Extract provided >>
As part of our contemplated future expansion activities or as part of our evaluation of strategic alternatives and opportunities, we may seek to acquire certain competitors or other business to business enterprises, or consider partnering or other collaboration agreements, or a merger or other strategic transaction. We expect that our current working capital would be adequate for this purpose. However, we may seek external financing for a portion of the acquisition cost subject to the consent of any secured creditors.
Inflation has not had a material impact on our business. Inflation affecting the U.S. dollar is not expected to have a material effect on our operations in the foreseeable future.
Operating Activities
For the quarter ended October 31, 2008, net cash provided by operating activities was $706,000 compared with $803,000 in the quarter ended October 31, 2007, a decrease of $97,000, or 12.1%. The decrease in net cash provided by the operating activities is the result of the decline in net income and the corresponding increase in operating expenses.

Problem description >> Copy the financial excerpt from "Inflation has not" to "the foreseeable future.", substituting "near" for "foreseeable". You won't need the lines that come next.

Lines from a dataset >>
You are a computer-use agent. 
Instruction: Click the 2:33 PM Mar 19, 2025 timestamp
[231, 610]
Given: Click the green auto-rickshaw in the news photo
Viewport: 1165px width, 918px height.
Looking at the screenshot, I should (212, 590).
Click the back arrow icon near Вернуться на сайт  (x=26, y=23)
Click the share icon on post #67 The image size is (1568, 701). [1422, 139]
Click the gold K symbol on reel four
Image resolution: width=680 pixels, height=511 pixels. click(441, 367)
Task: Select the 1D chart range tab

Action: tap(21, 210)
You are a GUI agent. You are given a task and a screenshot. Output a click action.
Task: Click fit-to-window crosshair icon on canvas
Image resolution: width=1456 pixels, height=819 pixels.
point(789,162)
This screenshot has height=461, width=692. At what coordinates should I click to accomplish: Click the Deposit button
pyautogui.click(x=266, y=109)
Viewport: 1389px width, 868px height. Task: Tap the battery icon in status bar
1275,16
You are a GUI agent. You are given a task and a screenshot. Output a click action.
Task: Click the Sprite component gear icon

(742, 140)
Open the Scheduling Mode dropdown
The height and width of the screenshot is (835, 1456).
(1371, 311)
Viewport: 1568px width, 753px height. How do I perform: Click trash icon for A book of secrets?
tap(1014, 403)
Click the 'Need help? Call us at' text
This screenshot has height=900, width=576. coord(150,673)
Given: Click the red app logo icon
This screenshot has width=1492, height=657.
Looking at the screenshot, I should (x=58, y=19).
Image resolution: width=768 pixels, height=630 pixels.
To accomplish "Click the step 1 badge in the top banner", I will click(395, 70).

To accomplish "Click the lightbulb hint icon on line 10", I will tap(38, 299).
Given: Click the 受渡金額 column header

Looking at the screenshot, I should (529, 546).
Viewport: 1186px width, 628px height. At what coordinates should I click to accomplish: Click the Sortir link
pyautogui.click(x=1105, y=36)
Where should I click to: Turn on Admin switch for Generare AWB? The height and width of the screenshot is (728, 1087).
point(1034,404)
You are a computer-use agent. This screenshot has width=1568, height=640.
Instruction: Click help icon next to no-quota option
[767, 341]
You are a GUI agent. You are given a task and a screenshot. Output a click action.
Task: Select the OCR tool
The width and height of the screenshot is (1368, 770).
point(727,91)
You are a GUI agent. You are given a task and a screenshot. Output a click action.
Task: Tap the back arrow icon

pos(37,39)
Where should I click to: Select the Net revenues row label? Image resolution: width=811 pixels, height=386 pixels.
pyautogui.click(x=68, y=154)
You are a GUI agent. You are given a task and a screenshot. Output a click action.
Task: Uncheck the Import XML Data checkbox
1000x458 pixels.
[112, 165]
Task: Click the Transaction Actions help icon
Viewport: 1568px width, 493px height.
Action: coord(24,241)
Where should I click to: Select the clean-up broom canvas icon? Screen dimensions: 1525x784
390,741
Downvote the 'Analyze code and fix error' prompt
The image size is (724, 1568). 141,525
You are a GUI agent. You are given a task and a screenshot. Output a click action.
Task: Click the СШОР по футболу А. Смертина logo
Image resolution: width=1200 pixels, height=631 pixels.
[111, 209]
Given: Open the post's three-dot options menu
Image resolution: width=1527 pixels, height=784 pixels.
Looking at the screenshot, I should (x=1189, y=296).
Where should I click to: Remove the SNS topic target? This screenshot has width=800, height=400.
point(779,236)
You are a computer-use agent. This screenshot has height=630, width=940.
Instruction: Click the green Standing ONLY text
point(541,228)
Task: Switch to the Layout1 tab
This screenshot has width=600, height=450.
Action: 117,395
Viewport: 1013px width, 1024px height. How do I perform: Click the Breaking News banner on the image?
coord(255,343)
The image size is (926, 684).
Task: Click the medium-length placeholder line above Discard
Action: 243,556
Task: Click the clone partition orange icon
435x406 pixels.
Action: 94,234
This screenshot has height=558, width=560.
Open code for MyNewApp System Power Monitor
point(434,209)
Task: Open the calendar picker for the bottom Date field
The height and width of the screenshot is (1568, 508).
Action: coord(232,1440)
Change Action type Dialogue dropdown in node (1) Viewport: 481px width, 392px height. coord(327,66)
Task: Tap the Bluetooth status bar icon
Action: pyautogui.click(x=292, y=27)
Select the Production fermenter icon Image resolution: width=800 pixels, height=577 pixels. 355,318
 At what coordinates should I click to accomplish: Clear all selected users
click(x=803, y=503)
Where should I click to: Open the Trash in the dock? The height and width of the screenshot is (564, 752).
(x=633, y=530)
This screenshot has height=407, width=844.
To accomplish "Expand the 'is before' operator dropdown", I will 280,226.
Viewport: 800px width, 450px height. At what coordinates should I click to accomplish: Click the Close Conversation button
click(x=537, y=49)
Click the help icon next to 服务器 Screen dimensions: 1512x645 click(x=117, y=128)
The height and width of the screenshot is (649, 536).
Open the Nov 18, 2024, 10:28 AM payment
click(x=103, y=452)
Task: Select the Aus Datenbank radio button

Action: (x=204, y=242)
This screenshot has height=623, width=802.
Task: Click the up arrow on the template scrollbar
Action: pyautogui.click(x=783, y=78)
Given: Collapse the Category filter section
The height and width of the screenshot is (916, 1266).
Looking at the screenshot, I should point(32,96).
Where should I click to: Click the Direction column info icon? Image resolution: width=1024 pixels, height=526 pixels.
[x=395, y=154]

Exercise output >>
Inflation has not had a material impact on our business. Inflation affecting the U.S. dollar is not expected to have a material effect on our operations in the near future.